● GOAL:
Lay out every line of the listing as a JSON list of strings, one string per line, with blank lines omitted.
— Start DATA PROVIDED —
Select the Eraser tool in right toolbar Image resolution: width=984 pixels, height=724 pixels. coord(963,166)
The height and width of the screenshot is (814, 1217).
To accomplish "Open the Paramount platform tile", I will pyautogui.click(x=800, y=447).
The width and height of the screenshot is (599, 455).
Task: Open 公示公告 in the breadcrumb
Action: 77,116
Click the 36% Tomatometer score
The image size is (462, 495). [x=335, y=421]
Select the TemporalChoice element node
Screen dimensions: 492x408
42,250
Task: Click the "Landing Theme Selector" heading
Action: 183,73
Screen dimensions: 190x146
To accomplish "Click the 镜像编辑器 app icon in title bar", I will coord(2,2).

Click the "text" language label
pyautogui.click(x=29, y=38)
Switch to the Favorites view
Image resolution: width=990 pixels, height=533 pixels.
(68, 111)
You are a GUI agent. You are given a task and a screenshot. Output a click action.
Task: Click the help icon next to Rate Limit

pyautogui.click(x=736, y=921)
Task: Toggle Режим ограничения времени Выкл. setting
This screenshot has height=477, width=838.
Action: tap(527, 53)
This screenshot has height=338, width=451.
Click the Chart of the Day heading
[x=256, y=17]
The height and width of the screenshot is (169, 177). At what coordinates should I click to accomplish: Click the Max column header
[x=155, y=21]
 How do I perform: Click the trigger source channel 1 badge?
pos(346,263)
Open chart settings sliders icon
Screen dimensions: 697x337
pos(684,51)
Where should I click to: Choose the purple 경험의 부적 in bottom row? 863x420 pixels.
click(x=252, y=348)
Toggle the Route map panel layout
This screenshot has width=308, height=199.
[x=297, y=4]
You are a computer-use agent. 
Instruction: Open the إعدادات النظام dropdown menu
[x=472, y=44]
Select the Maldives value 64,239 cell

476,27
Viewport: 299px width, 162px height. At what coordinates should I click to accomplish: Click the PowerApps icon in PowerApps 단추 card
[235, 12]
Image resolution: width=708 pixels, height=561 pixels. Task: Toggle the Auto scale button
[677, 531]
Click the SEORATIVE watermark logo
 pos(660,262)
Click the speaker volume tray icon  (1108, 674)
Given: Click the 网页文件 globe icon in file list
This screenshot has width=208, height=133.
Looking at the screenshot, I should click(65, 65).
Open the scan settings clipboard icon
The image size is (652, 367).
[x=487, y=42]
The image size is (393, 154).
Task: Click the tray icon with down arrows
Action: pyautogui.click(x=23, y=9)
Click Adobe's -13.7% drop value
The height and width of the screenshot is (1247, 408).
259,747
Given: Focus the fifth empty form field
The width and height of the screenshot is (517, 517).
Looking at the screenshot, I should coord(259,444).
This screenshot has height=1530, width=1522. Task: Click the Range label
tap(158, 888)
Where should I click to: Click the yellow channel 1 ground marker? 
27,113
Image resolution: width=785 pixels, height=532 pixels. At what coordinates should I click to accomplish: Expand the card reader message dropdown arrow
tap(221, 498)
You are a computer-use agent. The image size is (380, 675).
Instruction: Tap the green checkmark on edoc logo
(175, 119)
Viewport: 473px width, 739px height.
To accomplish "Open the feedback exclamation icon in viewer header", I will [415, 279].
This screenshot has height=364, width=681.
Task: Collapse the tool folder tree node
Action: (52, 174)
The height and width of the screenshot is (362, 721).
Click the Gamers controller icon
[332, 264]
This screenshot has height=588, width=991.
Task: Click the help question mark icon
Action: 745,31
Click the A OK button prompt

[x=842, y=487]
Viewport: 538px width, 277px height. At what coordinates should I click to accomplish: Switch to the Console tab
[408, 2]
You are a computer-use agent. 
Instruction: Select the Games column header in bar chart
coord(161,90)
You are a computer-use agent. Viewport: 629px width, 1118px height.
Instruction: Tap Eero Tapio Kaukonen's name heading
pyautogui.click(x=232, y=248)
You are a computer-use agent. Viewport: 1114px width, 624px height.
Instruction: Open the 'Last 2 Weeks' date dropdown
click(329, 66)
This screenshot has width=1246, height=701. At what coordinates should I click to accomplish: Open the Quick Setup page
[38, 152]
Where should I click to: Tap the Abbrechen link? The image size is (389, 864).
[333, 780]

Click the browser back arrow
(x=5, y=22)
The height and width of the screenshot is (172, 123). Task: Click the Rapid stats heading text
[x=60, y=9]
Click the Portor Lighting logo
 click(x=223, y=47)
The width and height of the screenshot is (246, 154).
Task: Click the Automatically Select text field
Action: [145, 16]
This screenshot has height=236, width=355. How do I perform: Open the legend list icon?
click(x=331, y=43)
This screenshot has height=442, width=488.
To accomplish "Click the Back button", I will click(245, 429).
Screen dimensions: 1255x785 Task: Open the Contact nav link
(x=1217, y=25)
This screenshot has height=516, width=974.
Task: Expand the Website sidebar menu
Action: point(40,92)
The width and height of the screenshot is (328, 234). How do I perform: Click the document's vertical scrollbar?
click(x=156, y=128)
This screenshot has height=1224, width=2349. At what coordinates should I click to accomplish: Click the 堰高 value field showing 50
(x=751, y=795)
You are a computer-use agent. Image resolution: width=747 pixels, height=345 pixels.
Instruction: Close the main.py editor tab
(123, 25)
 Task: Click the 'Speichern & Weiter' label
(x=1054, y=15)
— End DATA PROVIDED —
● TASK OUTPUT:
[
  "Select the Eraser tool in right toolbar Image resolution: width=984 pixels, height=724 pixels. coord(963,166)",
  "The height and width of the screenshot is (814, 1217).",
  "To accomplish \"Open the Paramount platform tile\", I will pyautogui.click(x=800, y=447).",
  "The width and height of the screenshot is (599, 455).",
  "Task: Open 公示公告 in the breadcrumb",
  "Action: 77,116",
  "Click the 36% Tomatometer score",
  "The image size is (462, 495). [x=335, y=421]",
  "Select the TemporalChoice element node",
  "Screen dimensions: 492x408",
  "42,250",
  "Task: Click the \"Landing Theme Selector\" heading",
  "Action: 183,73",
  "Screen dimensions: 190x146",
  "To accomplish \"Click the 镜像编辑器 app icon in title bar\", I will coord(2,2).",
  "Click the \"text\" language label",
  "pyautogui.click(x=29, y=38)",
  "Switch to the Favorites view",
  "Image resolution: width=990 pixels, height=533 pixels.",
  "(68, 111)",
  "You are a GUI agent. You are given a task and a screenshot. Output a click action.",
  "Task: Click the help icon next to Rate Limit",
  "pyautogui.click(x=736, y=921)",
  "Task: Toggle Режим ограничения времени Выкл. setting",
  "This screenshot has height=477, width=838.",
  "Action: tap(527, 53)",
  "This screenshot has height=338, width=451.",
  "Click the Chart of the Day heading",
  "[x=256, y=17]",
  "The height and width of the screenshot is (169, 177). At what coordinates should I click to accomplish: Click the Max column header",
  "[x=155, y=21]",
  " How do I perform: Click the trigger source channel 1 badge?",
  "pos(346,263)",
  "Open chart settings sliders icon",
  "Screen dimensions: 697x337",
  "pos(684,51)",
  "Where should I click to: Choose the purple 경험의 부적 in bottom row? 863x420 pixels.",
  "click(x=252, y=348)",
  "Toggle the Route map panel layout",
  "This screenshot has width=308, height=199.",
  "[x=297, y=4]",
  "You are a computer-use agent. ",
  "Instruction: Open the إعدادات النظام dropdown menu",
  "[x=472, y=44]",
  "Select the Maldives value 64,239 cell",
  "476,27",
  "Viewport: 299px width, 162px height. At what coordinates should I click to accomplish: Click the PowerApps icon in PowerApps 단추 card",
  "[235, 12]",
  "Image resolution: width=708 pixels, height=561 pixels. Task: Toggle the Auto scale button",
  "[677, 531]",
  "Click the SEORATIVE watermark logo",
  " pos(660,262)",
  "Click the speaker volume tray icon  (1108, 674)",
  "Given: Click the 网页文件 globe icon in file list",
  "This screenshot has width=208, height=133.",
  "Looking at the screenshot, I should click(65, 65).",
  "Open the scan settings clipboard icon",
  "The image size is (652, 367).",
  "[x=487, y=42]",
  "The image size is (393, 154).",
  "Task: Click the tray icon with down arrows",
  "Action: pyautogui.click(x=23, y=9)",
  "Click Adobe's -13.7% drop value",
  "The height and width of the screenshot is (1247, 408).",
  "259,747",
  "Given: Focus the fifth empty form field",
  "The width and height of the screenshot is (517, 517).",
  "Looking at the screenshot, I should coord(259,444).",
  "This screenshot has height=1530, width=1522. Task: Click the Range label",
  "tap(158, 888)",
  "Where should I click to: Click the yellow channel 1 ground marker? ",
  "27,113",
  "Image resolution: width=785 pixels, height=532 pixels. At what coordinates should I click to accomplish: Expand the card reader message dropdown arrow",
  "tap(221, 498)",
  "You are a computer-use agent. The image size is (380, 675).",
  "Instruction: Tap the green checkmark on edoc logo",
  "(175, 119)",
  "Viewport: 473px width, 739px height.",
  "To accomplish \"Open the feedback exclamation icon in viewer header\", I will [415, 279].",
  "This screenshot has height=364, width=681.",
  "Task: Collapse the tool folder tree node",
  "Action: (52, 174)",
  "The height and width of the screenshot is (362, 721).",
  "Click the Gamers controller icon",
  "[332, 264]",
  "This screenshot has height=588, width=991.",
  "Task: Click the help question mark icon",
  "Action: 745,31",
  "Click the A OK button prompt",
  "[x=842, y=487]",
  "Viewport: 538px width, 277px height. At what coordinates should I click to accomplish: Switch to the Console tab",
  "[408, 2]",
  "You are a computer-use agent. ",
  "Instruction: Select the Games column header in bar chart",
  "coord(161,90)",
  "You are a computer-use agent. Viewport: 629px width, 1118px height.",
  "Instruction: Tap Eero Tapio Kaukonen's name heading",
  "pyautogui.click(x=232, y=248)",
  "You are a computer-use agent. Viewport: 1114px width, 624px height.",
  "Instruction: Open the 'Last 2 Weeks' date dropdown",
  "click(329, 66)",
  "This screenshot has width=1246, height=701. At what coordinates should I click to accomplish: Open the Quick Setup page",
  "[38, 152]",
  "Where should I click to: Tap the Abbrechen link? The image size is (389, 864).",
  "[333, 780]",
  "Click the browser back arrow",
  "(x=5, y=22)",
  "The height and width of the screenshot is (172, 123). Task: Click the Rapid stats heading text",
  "[x=60, y=9]",
  "Click the Portor Lighting logo",
  " click(x=223, y=47)",
  "The width and height of the screenshot is (246, 154).",
  "Task: Click the Automatically Select text field",
  "Action: [145, 16]",
  "This screenshot has height=236, width=355. How do I perform: Open the legend list icon?",
  "click(x=331, y=43)",
  "This screenshot has height=442, width=488.",
  "To accomplish \"Click the Back button\", I will click(245, 429).",
  "Screen dimensions: 1255x785 Task: Open the Contact nav link",
  "(x=1217, y=25)",
  "This screenshot has height=516, width=974.",
  "Task: Expand the Website sidebar menu",
  "Action: point(40,92)",
  "The width and height of the screenshot is (328, 234). How do I perform: Click the document's vertical scrollbar?",
  "click(x=156, y=128)",
  "This screenshot has height=1224, width=2349. At what coordinates should I click to accomplish: Click the 堰高 value field showing 50",
  "(x=751, y=795)",
  "You are a computer-use agent. Image resolution: width=747 pixels, height=345 pixels.",
  "Instruction: Close the main.py editor tab",
  "(123, 25)",
  " Task: Click the 'Speichern & Weiter' label",
  "(x=1054, y=15)"
]